[Part of a data file]
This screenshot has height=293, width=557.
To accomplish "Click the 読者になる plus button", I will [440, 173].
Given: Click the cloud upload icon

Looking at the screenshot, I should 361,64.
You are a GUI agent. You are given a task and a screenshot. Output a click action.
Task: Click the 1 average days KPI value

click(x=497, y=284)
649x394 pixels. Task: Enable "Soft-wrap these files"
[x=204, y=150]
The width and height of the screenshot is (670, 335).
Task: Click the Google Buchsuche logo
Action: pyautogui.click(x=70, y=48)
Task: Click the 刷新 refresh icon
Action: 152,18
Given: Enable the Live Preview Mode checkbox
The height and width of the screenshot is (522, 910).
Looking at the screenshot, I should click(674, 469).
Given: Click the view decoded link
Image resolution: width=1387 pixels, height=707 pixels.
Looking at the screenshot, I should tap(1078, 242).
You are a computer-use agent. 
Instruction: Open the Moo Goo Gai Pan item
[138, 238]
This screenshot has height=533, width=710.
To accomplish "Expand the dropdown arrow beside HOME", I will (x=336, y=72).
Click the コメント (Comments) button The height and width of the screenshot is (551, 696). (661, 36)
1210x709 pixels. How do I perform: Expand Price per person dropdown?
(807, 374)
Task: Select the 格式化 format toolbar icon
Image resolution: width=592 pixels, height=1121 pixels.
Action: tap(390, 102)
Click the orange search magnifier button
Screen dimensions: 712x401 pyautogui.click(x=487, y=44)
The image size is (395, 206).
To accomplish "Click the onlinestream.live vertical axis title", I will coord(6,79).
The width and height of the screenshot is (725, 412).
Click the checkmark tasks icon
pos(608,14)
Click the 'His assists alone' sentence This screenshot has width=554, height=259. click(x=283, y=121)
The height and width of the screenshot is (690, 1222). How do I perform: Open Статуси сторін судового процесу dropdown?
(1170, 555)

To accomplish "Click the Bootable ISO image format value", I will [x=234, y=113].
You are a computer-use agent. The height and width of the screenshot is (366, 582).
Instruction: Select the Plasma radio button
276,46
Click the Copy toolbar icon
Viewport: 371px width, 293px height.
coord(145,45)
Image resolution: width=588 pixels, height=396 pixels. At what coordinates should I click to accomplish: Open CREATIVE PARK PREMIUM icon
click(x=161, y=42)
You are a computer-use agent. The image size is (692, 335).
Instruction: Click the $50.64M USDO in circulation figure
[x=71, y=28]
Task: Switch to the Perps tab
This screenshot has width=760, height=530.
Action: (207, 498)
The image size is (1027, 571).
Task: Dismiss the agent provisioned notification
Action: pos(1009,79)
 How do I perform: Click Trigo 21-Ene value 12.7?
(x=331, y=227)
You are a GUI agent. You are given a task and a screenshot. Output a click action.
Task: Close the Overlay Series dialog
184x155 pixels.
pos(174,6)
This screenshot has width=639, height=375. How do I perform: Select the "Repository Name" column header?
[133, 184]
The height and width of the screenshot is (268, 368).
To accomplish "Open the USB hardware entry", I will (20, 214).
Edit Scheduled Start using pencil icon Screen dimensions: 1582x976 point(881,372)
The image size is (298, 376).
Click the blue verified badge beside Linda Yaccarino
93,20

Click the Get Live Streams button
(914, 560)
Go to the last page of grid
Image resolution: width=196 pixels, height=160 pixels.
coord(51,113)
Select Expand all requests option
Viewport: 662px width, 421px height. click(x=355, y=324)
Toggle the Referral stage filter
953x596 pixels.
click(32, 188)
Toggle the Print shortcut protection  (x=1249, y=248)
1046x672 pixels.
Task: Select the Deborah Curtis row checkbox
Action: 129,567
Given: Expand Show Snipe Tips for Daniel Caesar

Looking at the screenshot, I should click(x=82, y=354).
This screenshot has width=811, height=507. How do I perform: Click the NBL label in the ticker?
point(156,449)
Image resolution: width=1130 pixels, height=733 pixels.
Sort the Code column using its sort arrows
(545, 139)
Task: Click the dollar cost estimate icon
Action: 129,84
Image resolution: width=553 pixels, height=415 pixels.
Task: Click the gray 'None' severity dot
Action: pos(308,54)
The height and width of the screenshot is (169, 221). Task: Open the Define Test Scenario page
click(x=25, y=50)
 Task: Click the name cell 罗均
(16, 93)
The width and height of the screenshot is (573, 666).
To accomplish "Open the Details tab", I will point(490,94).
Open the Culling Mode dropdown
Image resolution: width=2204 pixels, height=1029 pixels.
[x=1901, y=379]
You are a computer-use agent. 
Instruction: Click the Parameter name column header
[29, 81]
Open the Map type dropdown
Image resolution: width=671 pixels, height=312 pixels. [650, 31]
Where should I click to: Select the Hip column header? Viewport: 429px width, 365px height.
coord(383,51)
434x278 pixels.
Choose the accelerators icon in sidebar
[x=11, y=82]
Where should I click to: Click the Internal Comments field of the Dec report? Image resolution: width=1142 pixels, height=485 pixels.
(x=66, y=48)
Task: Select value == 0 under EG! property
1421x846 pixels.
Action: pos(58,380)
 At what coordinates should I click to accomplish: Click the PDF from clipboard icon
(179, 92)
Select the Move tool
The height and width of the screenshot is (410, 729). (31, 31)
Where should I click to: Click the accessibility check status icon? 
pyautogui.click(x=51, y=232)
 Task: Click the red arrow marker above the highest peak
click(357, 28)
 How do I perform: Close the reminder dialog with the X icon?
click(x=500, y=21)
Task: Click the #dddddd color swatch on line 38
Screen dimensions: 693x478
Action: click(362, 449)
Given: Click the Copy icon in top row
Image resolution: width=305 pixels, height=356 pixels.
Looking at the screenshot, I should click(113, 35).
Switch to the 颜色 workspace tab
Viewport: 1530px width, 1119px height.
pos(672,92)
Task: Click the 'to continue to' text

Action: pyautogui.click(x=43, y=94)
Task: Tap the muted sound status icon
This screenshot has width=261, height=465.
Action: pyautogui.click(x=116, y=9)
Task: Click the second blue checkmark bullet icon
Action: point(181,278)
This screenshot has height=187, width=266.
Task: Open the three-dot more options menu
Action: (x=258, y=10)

AIM:
Reproduce every one of the rows above, line for line, with nothing changed.

THE ANSWER:
This screenshot has height=293, width=557.
To accomplish "Click the 読者になる plus button", I will [440, 173].
Given: Click the cloud upload icon

Looking at the screenshot, I should 361,64.
You are a GUI agent. You are given a task and a screenshot. Output a click action.
Task: Click the 1 average days KPI value

click(x=497, y=284)
649x394 pixels. Task: Enable "Soft-wrap these files"
[x=204, y=150]
The width and height of the screenshot is (670, 335).
Task: Click the Google Buchsuche logo
Action: pyautogui.click(x=70, y=48)
Task: Click the 刷新 refresh icon
Action: 152,18
Given: Enable the Live Preview Mode checkbox
The height and width of the screenshot is (522, 910).
Looking at the screenshot, I should click(674, 469).
Given: Click the view decoded link
Image resolution: width=1387 pixels, height=707 pixels.
Looking at the screenshot, I should tap(1078, 242).
You are a computer-use agent. 
Instruction: Open the Moo Goo Gai Pan item
[138, 238]
This screenshot has height=533, width=710.
To accomplish "Expand the dropdown arrow beside HOME", I will (x=336, y=72).
Click the コメント (Comments) button The height and width of the screenshot is (551, 696). (661, 36)
1210x709 pixels. How do I perform: Expand Price per person dropdown?
(807, 374)
Task: Select the 格式化 format toolbar icon
Image resolution: width=592 pixels, height=1121 pixels.
Action: tap(390, 102)
Click the orange search magnifier button
Screen dimensions: 712x401 pyautogui.click(x=487, y=44)
The image size is (395, 206).
To accomplish "Click the onlinestream.live vertical axis title", I will coord(6,79).
The width and height of the screenshot is (725, 412).
Click the checkmark tasks icon
pos(608,14)
Click the 'His assists alone' sentence This screenshot has width=554, height=259. click(x=283, y=121)
The height and width of the screenshot is (690, 1222). How do I perform: Open Статуси сторін судового процесу dropdown?
(1170, 555)

To accomplish "Click the Bootable ISO image format value", I will [x=234, y=113].
You are a computer-use agent. The height and width of the screenshot is (366, 582).
Instruction: Select the Plasma radio button
276,46
Click the Copy toolbar icon
Viewport: 371px width, 293px height.
coord(145,45)
Image resolution: width=588 pixels, height=396 pixels. At what coordinates should I click to accomplish: Open CREATIVE PARK PREMIUM icon
click(x=161, y=42)
You are a computer-use agent. The image size is (692, 335).
Instruction: Click the $50.64M USDO in circulation figure
[x=71, y=28]
Task: Switch to the Perps tab
This screenshot has width=760, height=530.
Action: (207, 498)
The image size is (1027, 571).
Task: Dismiss the agent provisioned notification
Action: pos(1009,79)
 How do I perform: Click Trigo 21-Ene value 12.7?
(x=331, y=227)
You are a GUI agent. You are given a task and a screenshot. Output a click action.
Task: Close the Overlay Series dialog
184x155 pixels.
pos(174,6)
This screenshot has width=639, height=375. How do I perform: Select the "Repository Name" column header?
[133, 184]
The height and width of the screenshot is (268, 368).
To accomplish "Open the USB hardware entry", I will (20, 214).
Edit Scheduled Start using pencil icon Screen dimensions: 1582x976 point(881,372)
The image size is (298, 376).
Click the blue verified badge beside Linda Yaccarino
93,20

Click the Get Live Streams button
(914, 560)
Go to the last page of grid
Image resolution: width=196 pixels, height=160 pixels.
coord(51,113)
Select Expand all requests option
Viewport: 662px width, 421px height. click(x=355, y=324)
Toggle the Referral stage filter
953x596 pixels.
click(32, 188)
Toggle the Print shortcut protection  (x=1249, y=248)
1046x672 pixels.
Task: Select the Deborah Curtis row checkbox
Action: 129,567
Given: Expand Show Snipe Tips for Daniel Caesar

Looking at the screenshot, I should click(x=82, y=354).
This screenshot has width=811, height=507. How do I perform: Click the NBL label in the ticker?
point(156,449)
Image resolution: width=1130 pixels, height=733 pixels.
Sort the Code column using its sort arrows
(545, 139)
Task: Click the dollar cost estimate icon
Action: 129,84
Image resolution: width=553 pixels, height=415 pixels.
Task: Click the gray 'None' severity dot
Action: pos(308,54)
The height and width of the screenshot is (169, 221). Task: Open the Define Test Scenario page
click(x=25, y=50)
 Task: Click the name cell 罗均
(16, 93)
The width and height of the screenshot is (573, 666).
To accomplish "Open the Details tab", I will point(490,94).
Open the Culling Mode dropdown
Image resolution: width=2204 pixels, height=1029 pixels.
[x=1901, y=379]
You are a computer-use agent. 
Instruction: Click the Parameter name column header
[29, 81]
Open the Map type dropdown
Image resolution: width=671 pixels, height=312 pixels. [650, 31]
Where should I click to: Select the Hip column header? Viewport: 429px width, 365px height.
coord(383,51)
434x278 pixels.
Choose the accelerators icon in sidebar
[x=11, y=82]
Where should I click to: Click the Internal Comments field of the Dec report? Image resolution: width=1142 pixels, height=485 pixels.
(x=66, y=48)
Task: Select value == 0 under EG! property
1421x846 pixels.
Action: pos(58,380)
 At what coordinates should I click to accomplish: Click the PDF from clipboard icon
(179, 92)
Select the Move tool
The height and width of the screenshot is (410, 729). (31, 31)
Where should I click to: Click the accessibility check status icon? 
pyautogui.click(x=51, y=232)
 Task: Click the red arrow marker above the highest peak
click(357, 28)
 How do I perform: Close the reminder dialog with the X icon?
click(x=500, y=21)
Task: Click the #dddddd color swatch on line 38
Screen dimensions: 693x478
Action: click(362, 449)
Given: Click the Copy icon in top row
Image resolution: width=305 pixels, height=356 pixels.
Looking at the screenshot, I should click(113, 35).
Switch to the 颜色 workspace tab
Viewport: 1530px width, 1119px height.
pos(672,92)
Task: Click the 'to continue to' text

Action: pyautogui.click(x=43, y=94)
Task: Tap the muted sound status icon
This screenshot has width=261, height=465.
Action: pyautogui.click(x=116, y=9)
Task: Click the second blue checkmark bullet icon
Action: point(181,278)
This screenshot has height=187, width=266.
Task: Open the three-dot more options menu
Action: (x=258, y=10)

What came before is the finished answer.